Dice también Pigem que estamos gobernados por psicópatas, aunque eso no es algo que esté pasando solo ahora. Ha pasado siempre, en todas las épocas y en todos los confines de la Tierra. Así, los Putin, Netanyahu, Maduro o Trump de nuestros días, bien podrían ser los herederos de Nerón, Luis XIV, Napoleón, Stalin, Hitler, Mussolini o Franco. El poder siempre ha atraído a las mentes más perversas y las ha dotado de la sangre fría para engañar, expoliar y desangrar a sus pueblos.

Pero, al margen de presentarnos lo peor del panorama que se abre ante nosotros, también nos muestra todos los recursos de los que aún disponemos para intentar impedir el colapso. Así, nos recuerda la importancia que cobra en nuestra vida la atención plena. El aprender a estar aquí y ahora, disfrutando de cada momento, por insignificante que nos pueda parecer. Darnos cuenta de que estamos vivos porque estamos presentes en lo que nos está pasando. No conformarnos con una foto de la puesta de sol, sino fundirnos con ella de forma plena, sin pantallas de por medio. Fluir con la vida, al darnos permiso para ser como somos de verdad, para cometer errores y aprender de ellos, para arriesgarnos a sufrir, porque el sufrimiento también es parte de lo que significa estar vivos. Esa misma atención es la que, al final, nos revela el mundo tal como es y nunca antes hemos sido capaces de verlo. Sólo nos puede llamar la atención lo que conocemos, lo que nos suena de algo. Si no, nos pasa inadvertido aunque nos pasemos treinta años pasando cada día por delante, sin detectarlo. De ahí la importancia de aprender a mirar con vocación de ver.
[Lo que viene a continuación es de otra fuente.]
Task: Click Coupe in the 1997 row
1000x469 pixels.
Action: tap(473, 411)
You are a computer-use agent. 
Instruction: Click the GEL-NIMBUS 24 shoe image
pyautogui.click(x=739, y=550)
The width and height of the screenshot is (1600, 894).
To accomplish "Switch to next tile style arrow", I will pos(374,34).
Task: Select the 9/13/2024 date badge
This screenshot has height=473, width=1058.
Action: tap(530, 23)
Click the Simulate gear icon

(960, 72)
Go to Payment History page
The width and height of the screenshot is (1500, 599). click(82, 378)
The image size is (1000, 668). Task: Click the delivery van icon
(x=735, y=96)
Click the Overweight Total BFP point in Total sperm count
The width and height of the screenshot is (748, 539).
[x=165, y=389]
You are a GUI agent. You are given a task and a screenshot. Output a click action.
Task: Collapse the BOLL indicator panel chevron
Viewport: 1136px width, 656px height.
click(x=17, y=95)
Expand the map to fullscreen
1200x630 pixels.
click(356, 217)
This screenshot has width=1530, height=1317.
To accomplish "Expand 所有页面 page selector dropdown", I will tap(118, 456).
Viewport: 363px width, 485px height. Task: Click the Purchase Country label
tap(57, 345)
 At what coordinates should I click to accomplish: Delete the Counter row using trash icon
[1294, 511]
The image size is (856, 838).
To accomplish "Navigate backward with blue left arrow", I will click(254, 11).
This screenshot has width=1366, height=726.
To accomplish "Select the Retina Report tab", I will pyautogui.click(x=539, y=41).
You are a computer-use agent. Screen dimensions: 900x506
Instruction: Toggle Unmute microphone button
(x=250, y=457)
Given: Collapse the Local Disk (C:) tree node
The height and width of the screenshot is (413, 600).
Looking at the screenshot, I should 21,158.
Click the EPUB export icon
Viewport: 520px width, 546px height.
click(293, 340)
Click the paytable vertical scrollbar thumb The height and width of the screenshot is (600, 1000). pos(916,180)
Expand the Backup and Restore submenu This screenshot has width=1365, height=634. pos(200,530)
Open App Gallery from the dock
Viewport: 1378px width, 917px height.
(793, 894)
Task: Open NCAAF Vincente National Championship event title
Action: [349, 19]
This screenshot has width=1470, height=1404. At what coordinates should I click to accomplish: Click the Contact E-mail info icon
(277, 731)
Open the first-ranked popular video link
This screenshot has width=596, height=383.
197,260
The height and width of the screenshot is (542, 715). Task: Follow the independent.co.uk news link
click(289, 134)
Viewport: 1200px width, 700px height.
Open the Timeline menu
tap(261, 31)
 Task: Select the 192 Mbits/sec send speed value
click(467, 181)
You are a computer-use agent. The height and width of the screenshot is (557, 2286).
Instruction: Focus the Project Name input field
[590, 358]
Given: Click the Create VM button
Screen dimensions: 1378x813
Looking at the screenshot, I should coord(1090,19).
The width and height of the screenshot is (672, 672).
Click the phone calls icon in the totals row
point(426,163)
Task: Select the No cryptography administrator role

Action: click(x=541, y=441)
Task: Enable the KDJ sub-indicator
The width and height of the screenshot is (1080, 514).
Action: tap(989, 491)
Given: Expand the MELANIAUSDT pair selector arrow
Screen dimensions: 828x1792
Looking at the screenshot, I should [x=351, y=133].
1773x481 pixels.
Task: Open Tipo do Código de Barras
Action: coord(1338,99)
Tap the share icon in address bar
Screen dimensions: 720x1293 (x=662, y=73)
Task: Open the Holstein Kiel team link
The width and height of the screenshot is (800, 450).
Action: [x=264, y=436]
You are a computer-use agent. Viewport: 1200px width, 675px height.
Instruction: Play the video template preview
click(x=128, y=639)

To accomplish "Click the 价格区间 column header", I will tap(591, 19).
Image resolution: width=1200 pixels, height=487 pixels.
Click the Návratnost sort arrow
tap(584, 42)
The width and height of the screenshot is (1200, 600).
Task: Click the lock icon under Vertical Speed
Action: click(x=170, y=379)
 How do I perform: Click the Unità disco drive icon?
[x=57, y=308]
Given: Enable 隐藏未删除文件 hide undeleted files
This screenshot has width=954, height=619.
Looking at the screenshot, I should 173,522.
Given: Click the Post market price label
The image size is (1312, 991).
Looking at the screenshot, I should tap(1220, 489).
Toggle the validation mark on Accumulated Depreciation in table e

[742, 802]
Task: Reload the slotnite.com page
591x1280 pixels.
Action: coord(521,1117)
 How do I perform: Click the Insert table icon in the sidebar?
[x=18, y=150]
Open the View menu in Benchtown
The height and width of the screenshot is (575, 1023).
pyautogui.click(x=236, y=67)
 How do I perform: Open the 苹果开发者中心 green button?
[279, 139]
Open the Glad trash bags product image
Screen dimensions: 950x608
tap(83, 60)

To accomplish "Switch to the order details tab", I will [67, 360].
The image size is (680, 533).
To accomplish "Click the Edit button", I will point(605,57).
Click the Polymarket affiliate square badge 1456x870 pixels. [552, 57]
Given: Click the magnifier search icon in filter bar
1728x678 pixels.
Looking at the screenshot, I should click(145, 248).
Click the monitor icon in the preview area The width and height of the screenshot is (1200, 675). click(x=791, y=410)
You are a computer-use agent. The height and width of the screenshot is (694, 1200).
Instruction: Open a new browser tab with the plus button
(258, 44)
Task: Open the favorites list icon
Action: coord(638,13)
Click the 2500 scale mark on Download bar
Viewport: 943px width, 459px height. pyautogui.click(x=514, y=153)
Desde la psicología siempre nos han presentado el cerebro dividido en dos hemisferios. El izquierdo alberga la razón, el cálculo, los árboles, mientras que el derecho en el derecho florecen las emociones, la creatividad, el bosque en su conjunto. Pigem aboga por entrenar esa mente holística que puede ayudarnos a recuperar la consciencia y a sentirnos más humanos, en detrimento de una mente algorítmica que lleva gobernándonos demasiado tiempo y que puede despeñarnos hacia el abismo.

El colapso no es sólo un riesgo para nuestra mente; también lo es para el planeta. Empezamos a ser demasiados y estamos descontrolados. No nos conviene el riesgo de depositar nuestra confianza al primer iluminado que se alza con el poder y nos promete lunas que sabe de antemano que nunca podrá alcanzar. Más que nunca, hemos de intentar estar despiertos y aprender a desconectar de todo lo que adultera nuestro día a día siempre que nos sea posible. Aprovechar cada momento como si fuese el último y volver a ser capaces de encontrar aquellas pequeñas cosas que le pueden devolver el sentido a nuestras vidas.

El planeta, como nosotros, también tiene esa capacidad de resiliencia. Por muy contaminada que esté la naturaleza, cuando le damos un respiro, es capaz de regenerarse y de maravillarnos con su majestuosidad. Pudimos ser testigos de ello durante aquellos días de confinamiento por la pandemia del coronavirus. La hierba se abrió paso entre las aceras y el asfalto, volvieron los pájaros y los insectos e incluso el aire estuvo mucho más limpio.

Un mundo mucho mejor aún es posible, aunque se augure lleno de robots y pantallas que lo controlen todo. Detrás de esos algoritmos ha de prevalecer una consciencia que impida que se descontrole todo. Y esa consciencia tiene que ser el producto de todas las consciencias humanas.